DIRECTIONS FOR THIS TASK: Which lines in the records below contain the word "ファイルサイズ"? Copy each one.

[Extracted records]
======

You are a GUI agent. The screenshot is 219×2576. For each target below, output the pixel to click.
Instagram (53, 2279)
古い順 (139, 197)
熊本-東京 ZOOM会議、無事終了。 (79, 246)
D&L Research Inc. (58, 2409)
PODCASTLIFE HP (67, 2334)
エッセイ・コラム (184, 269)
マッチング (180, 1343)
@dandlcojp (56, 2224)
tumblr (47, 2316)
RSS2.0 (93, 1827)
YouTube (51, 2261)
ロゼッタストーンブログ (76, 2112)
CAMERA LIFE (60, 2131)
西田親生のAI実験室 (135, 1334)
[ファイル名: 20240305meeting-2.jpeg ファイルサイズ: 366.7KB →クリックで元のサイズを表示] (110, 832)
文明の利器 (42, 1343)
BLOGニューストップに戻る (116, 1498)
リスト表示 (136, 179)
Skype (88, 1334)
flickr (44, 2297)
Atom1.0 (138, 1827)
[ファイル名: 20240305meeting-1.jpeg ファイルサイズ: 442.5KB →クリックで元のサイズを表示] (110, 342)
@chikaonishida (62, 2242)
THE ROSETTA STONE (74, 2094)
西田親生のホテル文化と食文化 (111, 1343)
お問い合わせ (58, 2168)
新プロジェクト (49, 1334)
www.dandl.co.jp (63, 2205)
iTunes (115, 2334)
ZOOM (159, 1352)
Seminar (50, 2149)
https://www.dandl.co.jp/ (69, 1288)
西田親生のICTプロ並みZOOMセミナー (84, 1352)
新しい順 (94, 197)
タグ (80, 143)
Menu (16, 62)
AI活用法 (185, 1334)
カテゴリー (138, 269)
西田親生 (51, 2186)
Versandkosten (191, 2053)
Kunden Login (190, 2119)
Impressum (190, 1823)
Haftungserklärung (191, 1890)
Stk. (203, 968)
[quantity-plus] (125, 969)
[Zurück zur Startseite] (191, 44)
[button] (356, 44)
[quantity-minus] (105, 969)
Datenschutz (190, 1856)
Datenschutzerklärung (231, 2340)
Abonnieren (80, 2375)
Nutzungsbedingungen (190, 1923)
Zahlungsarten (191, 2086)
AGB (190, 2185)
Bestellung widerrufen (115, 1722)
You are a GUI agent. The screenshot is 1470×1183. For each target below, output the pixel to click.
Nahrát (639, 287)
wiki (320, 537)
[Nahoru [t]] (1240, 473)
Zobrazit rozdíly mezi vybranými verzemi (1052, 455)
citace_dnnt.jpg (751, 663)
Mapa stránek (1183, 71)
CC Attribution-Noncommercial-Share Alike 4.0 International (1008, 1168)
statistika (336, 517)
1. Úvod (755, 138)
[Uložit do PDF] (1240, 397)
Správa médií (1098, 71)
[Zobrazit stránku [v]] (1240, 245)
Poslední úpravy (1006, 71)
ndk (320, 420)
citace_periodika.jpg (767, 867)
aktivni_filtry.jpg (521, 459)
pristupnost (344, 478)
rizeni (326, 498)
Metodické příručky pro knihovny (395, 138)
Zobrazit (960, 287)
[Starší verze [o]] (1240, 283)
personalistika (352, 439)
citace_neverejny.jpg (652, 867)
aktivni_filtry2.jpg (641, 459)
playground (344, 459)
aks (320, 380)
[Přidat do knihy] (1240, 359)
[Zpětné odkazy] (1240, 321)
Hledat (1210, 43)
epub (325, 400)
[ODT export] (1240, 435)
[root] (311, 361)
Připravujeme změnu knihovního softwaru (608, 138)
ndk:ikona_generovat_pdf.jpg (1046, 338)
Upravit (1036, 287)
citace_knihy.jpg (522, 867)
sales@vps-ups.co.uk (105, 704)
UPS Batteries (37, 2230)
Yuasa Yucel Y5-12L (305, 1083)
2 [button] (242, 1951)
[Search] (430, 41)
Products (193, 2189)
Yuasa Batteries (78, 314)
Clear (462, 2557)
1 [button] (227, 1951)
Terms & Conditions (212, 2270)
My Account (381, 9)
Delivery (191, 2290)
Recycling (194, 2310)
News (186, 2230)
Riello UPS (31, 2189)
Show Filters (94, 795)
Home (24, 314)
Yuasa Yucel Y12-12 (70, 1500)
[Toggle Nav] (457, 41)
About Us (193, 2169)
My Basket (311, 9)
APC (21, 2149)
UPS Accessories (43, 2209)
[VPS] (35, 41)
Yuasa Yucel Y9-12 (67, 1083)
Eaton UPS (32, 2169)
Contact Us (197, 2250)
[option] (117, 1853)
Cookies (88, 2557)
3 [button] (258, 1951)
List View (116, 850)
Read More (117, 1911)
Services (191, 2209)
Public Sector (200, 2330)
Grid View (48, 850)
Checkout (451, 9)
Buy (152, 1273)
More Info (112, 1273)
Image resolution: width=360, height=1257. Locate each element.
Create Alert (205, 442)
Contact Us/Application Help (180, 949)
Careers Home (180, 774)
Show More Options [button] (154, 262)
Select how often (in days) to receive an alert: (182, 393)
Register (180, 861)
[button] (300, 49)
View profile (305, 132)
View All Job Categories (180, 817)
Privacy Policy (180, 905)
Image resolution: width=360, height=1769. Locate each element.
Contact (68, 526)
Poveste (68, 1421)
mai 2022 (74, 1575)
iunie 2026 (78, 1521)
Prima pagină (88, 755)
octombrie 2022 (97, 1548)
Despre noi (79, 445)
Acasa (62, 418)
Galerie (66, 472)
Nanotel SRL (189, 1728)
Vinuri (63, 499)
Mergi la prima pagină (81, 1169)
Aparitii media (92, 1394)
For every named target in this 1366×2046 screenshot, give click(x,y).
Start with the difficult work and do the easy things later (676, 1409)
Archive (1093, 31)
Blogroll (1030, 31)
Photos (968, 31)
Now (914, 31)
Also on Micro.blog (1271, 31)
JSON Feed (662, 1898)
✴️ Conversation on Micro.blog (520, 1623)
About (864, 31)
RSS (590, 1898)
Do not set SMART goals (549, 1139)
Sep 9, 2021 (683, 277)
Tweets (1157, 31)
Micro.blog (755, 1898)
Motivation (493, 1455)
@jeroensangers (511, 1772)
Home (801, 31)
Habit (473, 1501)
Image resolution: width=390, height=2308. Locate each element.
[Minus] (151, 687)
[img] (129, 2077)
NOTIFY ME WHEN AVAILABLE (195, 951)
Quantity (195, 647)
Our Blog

======

EXERCISE RESPONSE:
[ファイル名: 20240305meeting-2.jpeg ファイルサイズ: 366.7KB →クリックで元のサイズを表示] (110, 832)
[ファイル名: 20240305meeting-1.jpeg ファイルサイズ: 442.5KB →クリックで元のサイズを表示] (110, 342)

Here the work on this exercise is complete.